The noble Lord, Lord Hunt, and my noble friend Lady Jolly spoke about clinical networks. The final number of strategic clinical networks, and therefore the number of doctors, nurses and others who will support them, will be determined locally to meet the needs of patients. The full structure for strategic clinical networks will be published shortly. The establishment of clinical networks, hosted and funded by the NHS Commissioning Board, will ensure that patients everywhere in England benefit from dedicated clinical networks for four priority conditions and patient groups: cancer, cardiovascular disease, maternity and children’s services, and mental heath, dementia and neurological conditions. These networks will receive £42 million of national funding in the next financial year. We anticipate that these strategic networks will be supported and funded through the 12 network support teams. These teams will be hosted, again, by the NHS Commissioning Board local area teams. We anticipate an arrangement that would see support teams employing their skills across different networks as needed, but one that would also involve designated subject experts such as those with expertise in cancer commissioning.

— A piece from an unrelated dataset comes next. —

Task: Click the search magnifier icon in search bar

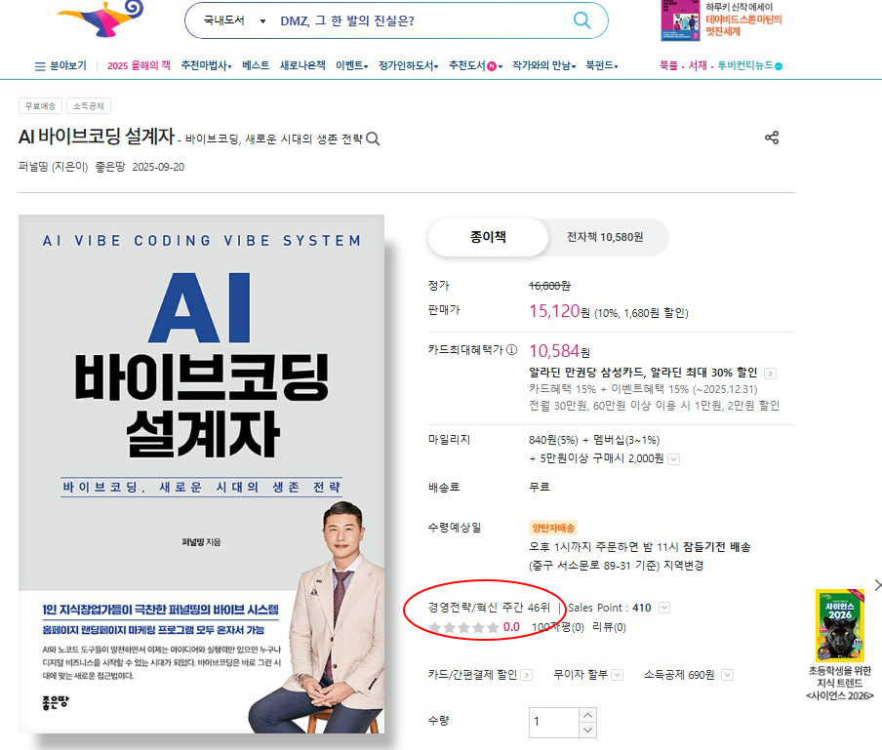Action: (581, 20)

The noble Lord, Lord Hunt, asked about research, which I agree is important in reducing deaths from cancer. The National Institute for Health Research health technology assessment programme is currently commissioning a feasibility study for assessing the clinical and cost effectiveness of photodynamic therapy for the treatment of locally recurrent head and neck cancer. The National Institute for Health Research Clinical Research Network is currently hosting 33 trials, including the four I mentioned earlier, and other well designed studies into head and neck cancer.
To conclude, the Government have set out an ambition in Improving Outcomes: A Strategy for Cancer to save an additional 5,000 lives each year by 2014-15. This means halving the gap between England’s current survival rates and those at the European best—and our aspiration is to be among the best in Europe. As my noble friend Lady Gardner has made clear, it is not just about saving lives after a diagnosis, it is also about preventing the cancers to start with. The Government’s strategies for prevention are designed to tackle increasing incidence.